Pleases stop using Excel-like formats to exchange data

(This article was first published on Win-Vector Blog » R, and kindly contributed to R-bloggers)

I know “officially” data scientists all always work in “big data” environments with data in a remote database, streaming store or key-value system. But in day to day work Excel files and Excel export files get used a lot and cause a disproportionate amount of pain.
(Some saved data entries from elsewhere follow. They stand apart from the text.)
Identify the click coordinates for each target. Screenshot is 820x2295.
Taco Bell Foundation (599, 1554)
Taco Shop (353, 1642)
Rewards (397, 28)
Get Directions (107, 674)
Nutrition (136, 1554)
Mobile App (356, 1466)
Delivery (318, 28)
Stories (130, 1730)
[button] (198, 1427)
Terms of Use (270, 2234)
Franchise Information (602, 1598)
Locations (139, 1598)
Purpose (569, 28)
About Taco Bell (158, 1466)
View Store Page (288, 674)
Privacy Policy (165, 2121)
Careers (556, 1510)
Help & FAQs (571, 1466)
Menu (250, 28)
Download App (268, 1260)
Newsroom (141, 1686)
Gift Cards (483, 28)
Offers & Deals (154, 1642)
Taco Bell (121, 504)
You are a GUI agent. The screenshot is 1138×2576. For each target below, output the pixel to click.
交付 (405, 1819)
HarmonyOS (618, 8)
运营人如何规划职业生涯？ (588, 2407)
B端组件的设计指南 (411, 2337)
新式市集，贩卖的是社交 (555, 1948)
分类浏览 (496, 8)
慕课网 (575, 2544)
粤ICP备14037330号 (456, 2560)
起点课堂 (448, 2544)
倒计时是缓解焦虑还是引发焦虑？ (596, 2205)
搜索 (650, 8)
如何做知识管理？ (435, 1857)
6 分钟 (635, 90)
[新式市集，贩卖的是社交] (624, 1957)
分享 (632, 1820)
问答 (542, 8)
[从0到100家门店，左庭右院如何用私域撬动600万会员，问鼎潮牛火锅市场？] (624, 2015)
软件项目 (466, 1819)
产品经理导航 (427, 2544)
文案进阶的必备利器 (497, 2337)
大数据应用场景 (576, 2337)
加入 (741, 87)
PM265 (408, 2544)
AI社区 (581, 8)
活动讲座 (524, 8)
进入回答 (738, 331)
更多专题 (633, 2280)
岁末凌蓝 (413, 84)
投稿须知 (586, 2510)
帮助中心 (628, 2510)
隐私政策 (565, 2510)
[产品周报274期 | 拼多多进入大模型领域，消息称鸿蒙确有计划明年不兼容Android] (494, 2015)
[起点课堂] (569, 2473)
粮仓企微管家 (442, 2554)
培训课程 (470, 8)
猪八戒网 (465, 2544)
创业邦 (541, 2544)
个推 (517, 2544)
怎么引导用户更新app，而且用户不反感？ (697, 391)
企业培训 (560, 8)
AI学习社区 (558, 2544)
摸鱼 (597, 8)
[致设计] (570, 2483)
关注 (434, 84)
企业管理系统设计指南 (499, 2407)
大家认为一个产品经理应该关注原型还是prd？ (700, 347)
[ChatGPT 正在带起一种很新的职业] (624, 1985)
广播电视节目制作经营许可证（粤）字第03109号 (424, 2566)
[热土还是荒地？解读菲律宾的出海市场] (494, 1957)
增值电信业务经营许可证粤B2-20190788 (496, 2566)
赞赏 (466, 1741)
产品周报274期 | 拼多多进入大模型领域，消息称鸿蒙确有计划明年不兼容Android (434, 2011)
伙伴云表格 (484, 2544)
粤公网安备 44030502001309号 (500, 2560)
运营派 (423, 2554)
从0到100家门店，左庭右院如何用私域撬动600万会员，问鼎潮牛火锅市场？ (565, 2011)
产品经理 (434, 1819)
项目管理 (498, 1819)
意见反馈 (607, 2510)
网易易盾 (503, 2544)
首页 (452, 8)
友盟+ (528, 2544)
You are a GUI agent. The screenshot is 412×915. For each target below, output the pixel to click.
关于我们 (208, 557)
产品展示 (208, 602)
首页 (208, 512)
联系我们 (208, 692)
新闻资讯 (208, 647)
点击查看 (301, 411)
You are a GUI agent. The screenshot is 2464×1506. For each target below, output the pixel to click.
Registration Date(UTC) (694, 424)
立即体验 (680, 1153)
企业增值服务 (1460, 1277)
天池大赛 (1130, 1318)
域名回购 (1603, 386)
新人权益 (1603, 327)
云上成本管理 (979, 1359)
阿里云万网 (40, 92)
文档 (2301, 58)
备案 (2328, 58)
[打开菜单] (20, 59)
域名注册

I would like to make a plea to my fellow data scientists to stop using Excel-like formats for informal data exchange and become much stricter in producing and insisting on truly open machine readable files. Open files are those in an open format (not proprietary like Microsoft Excel) and machine readable in this case means readable by a very simple program (preferring simple escaping strategies to complicated quoting strategies). A lot of commonly preferred formats surprisingly do not meet these conditions: for example Microsoft Excel, XML and quoted CSV all fail the test. A few formats that do meet these conditions: SQL dumps, JSON and what I call “strong TSV.” I will illustrate some of the difficulty in using ad-hoc formats in R and suggest work-arounds.One thing nobody admits to is: Excel data is hard to read reliably into R. Admitting this means admitting there is something Excel is better at than R is (even if it is just reading its own data). Cran suggests several methods to read data into R, but most of them fail on non-trivial (but not even large) data. For example cran suggests:

Methods that depend on connecting to a Windows service in a 32 bit environment (like RODBC).
The xlsx package which even when you add more memory to the required Java dependency (.jinit(parameters="-Xmx6G")) runs out of memory parsing a 44 megabyte file.
The gdata package which uses Perl for the Excel parsing.
The XLConnect package which seems to not install on R2.15.0
The Omegahat package RExcelXML (not part of cran).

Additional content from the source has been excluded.